# EXERCISE GOAL:
Quote all of the material below word for word, but leave out the pictures.

— Begin DATA ROWS —

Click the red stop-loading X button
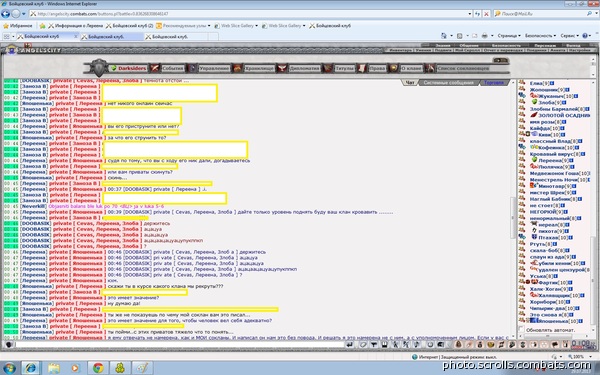 coord(486,14)
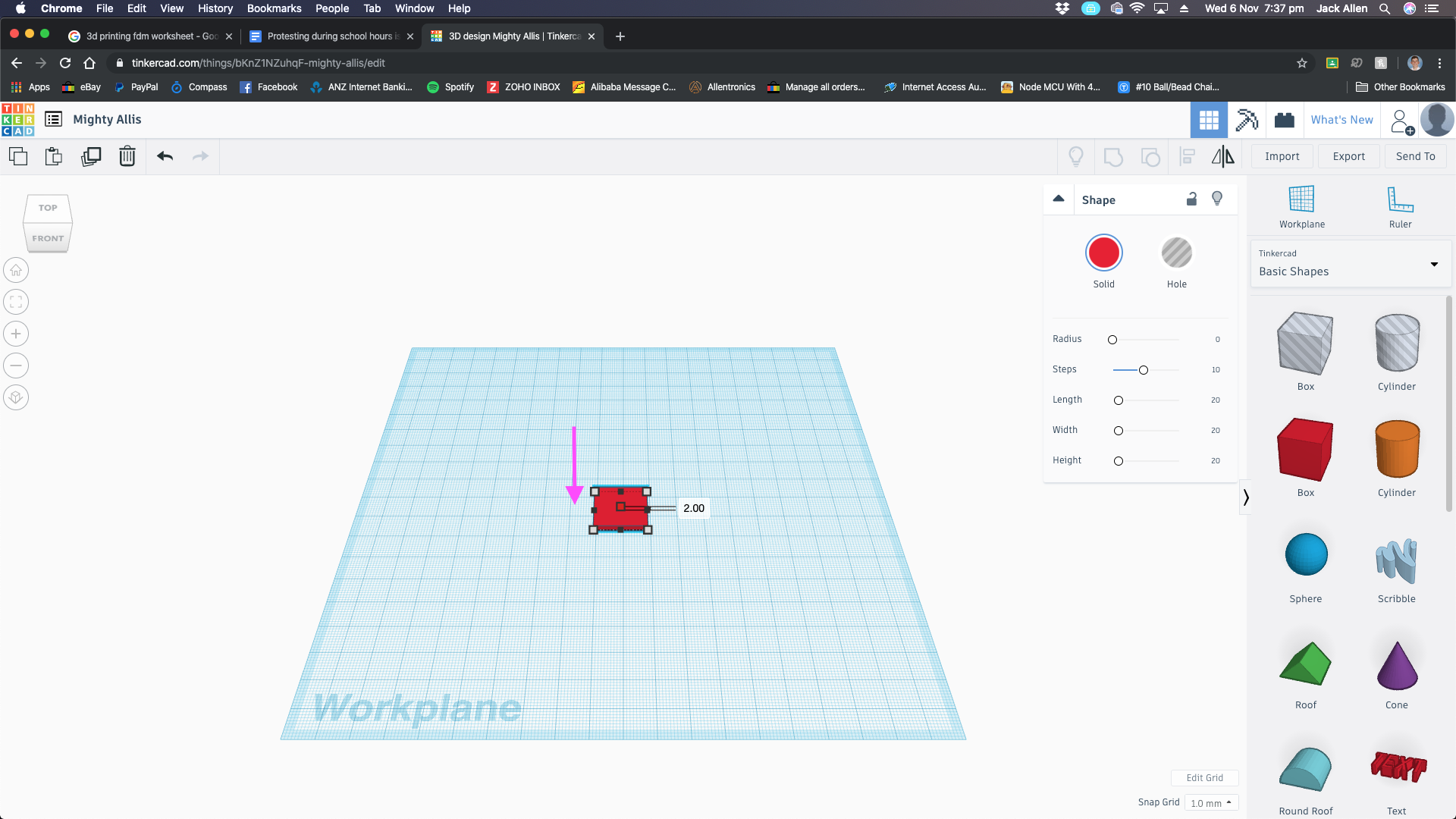Toggle shape to Solid mode
This screenshot has height=819, width=1456.
[x=1104, y=252]
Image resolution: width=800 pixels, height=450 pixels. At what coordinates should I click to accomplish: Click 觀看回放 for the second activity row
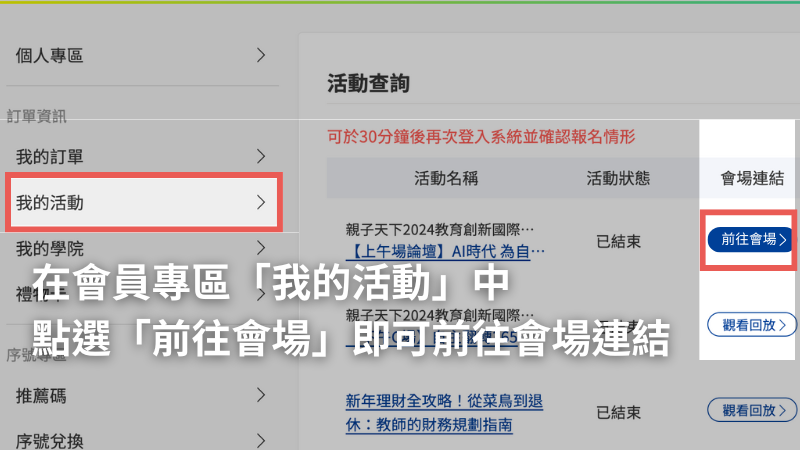pos(753,324)
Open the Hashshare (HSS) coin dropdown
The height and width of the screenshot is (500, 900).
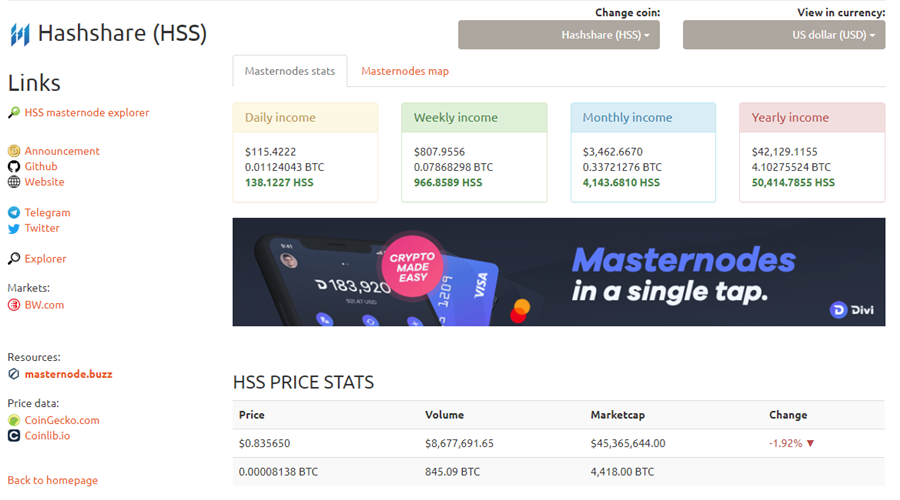[558, 35]
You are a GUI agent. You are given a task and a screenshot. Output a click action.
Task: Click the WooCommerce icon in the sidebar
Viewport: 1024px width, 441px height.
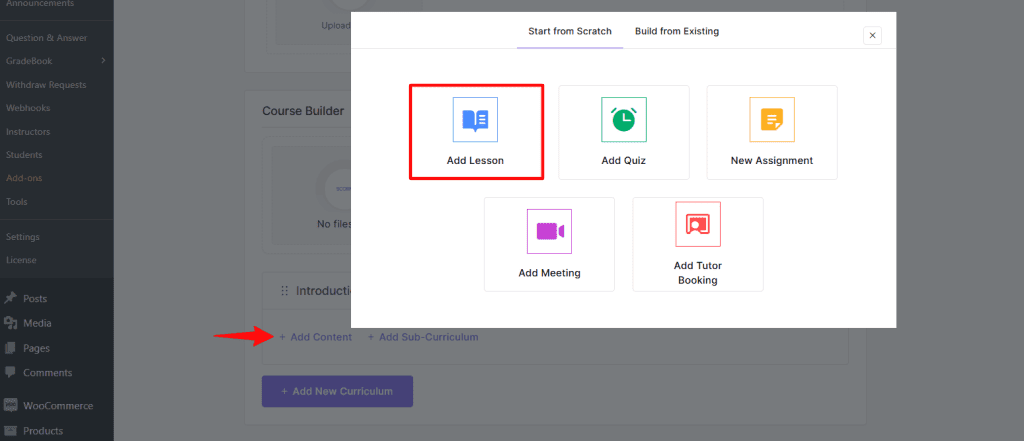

— End DATA ROWS —

# FULL SOLUTION:
Click the red stop-loading X button
 coord(486,14)
Toggle shape to Solid mode
This screenshot has height=819, width=1456.
[x=1104, y=252]
Image resolution: width=800 pixels, height=450 pixels. At what coordinates should I click to accomplish: Click 觀看回放 for the second activity row
pos(753,324)
Open the Hashshare (HSS) coin dropdown
The height and width of the screenshot is (500, 900).
[558, 35]
You are a GUI agent. You are given a task and a screenshot. Output a click action.
Task: Click the WooCommerce icon in the sidebar
Viewport: 1024px width, 441px height.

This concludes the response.